» Use pandoc as markdown processor

January 17, 2017 at 20:38 | blog.kummerlaender.eu | 23f629 | Adrian Kummerländer

The trigger but not the actual reason for this replacement of kramdown with pandoc was a strange generation issue with kramdown’s latest release.

All recent articles failed to generate anything more than an empty page. A quick check of the resulting HTML for those articles offered nothing out of the ordinary. After taking a close look at the articles in question I narrowed the set of failing articles down to those containing footnotes - tangentially I only started using footnotes a couple of articles ago i.e. this explained this part of the issue.

Some debugging of InputXSLT offered the following problem: Xerces-C generated an error message and stopped processing XML inputs containing nbsp non-blocking space characters in the implementation of the external-command function. This change in kramdown’s output can be traced back to enhancement issue 399. Obviously this is not a problem in kramdown but an issue in the way this static site generator is wrapping HTML inputs.

This problem should be solvable by adding appropriate namespace and doctype declarations to the markdown-generated HTML output. Instead I opted to perform the change to pandoc I had already planned for quite some time.

The choice fell on pandoc as it offers some additional markdown features as well as allowing for conversion to a rich set of document formats. i.e. features like printing articles as PDF using LaTeX are trivial to implement if pandoc is the markdown processor of choice. Furthermore page compilation is noticeably faster using pandoc.

One might note that this switch only solved the original issue by coincidence: Should pandoc start to generate non-blocking space characters the same problem will occur. But I have hopes that such a change would be configurable via pandoc’s plethora of configuration options. As this static site generator assumes everything to be XHTML I see no reason why I should not continue to treat HTML inputs as XML.

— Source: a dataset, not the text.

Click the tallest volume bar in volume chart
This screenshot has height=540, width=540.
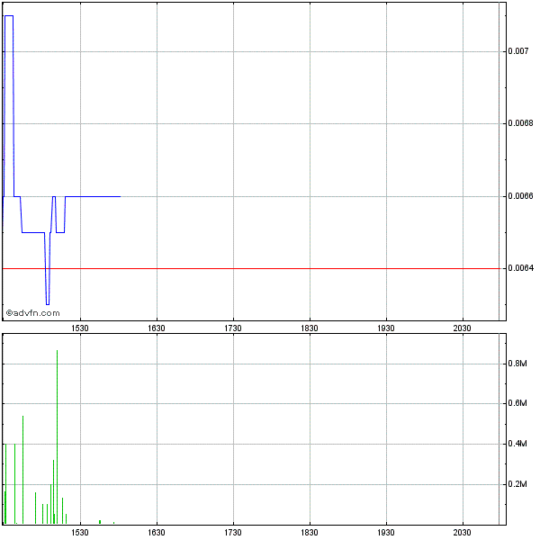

» Interpose open library function

February 20, 2016 at 22:30 | change | b3ef0f | Adrian Kummerländer

open is not as side effect free as I had imagined - i.e. if the flag O_TRUNC is passed it truncates the file contents alongside opening the file descriptor. In practice this is done by emacs prior to writing the new file content and as such needs to be intercepted so we can start tracking the file before it is changed.

Interposing open required some changes to make the library work without including fcntl.h. This header not only defines some of the flags we require to check if a library call actually is able to change files but also defines the open library function.

While implementing this change I noticed that the function interpositions implemented in C++ actually need to be declared as external "C" so their names do not get wrangled during compilation. I suspect that this was previously implicitly done for e.g. mmap and write by the included C standard library headers. However this did not work for open which is why all function interpositions are now explicitly declared external.

End result: emacs file changes are now tracked correctly.

» Implement static allocator for initialization

February 17, 2016 at 15:02 | change | af756d | Adrian Kummerländer

The previous interposition logic based on plain usage of dlsym analogously to various online examples led to a deadlock during neovim startup. This deadlock was caused by neovim’s custom memory allocation library jemalloc because it calls mmap during its initialization phase. The problem with calling mmap during initialization is that this already leads to executing libChangeLog’s mmap version whoes static actual_mmap function pointer is not initialized at this point in time. This is detected and leads to a call to dlsym to remedy this situation. Sadly dlsym in turn requires memory allocation using calloc which leads us back to initializing jemalloc and as such to a deadlock.

I first saw this as a bug in jemalloc which seemed to be confirmed by a short search in my search engine of choice. This prompted me to create an appropriate bug report which was dismissed as a problem in the way mmap was interposed and not as a bug in the library. Thus it seems to be accepted practice that it is not the responsibility of a custom memory allocator to cater to the initialization needs of other libraries relying on function interposition. This is of course a valid position as the whole issue is a kind of chicken and egg problem where both sides can be argued.

To cut to the chase I was left with the only option of working around this deadlock by adapting libChangeLog to call dlsym without relying on the wrapped application’s memory allocator of choice. The most straight forward way to do this is to provide another custom memory allocator alongside the payload function interpositions of mmap and friends.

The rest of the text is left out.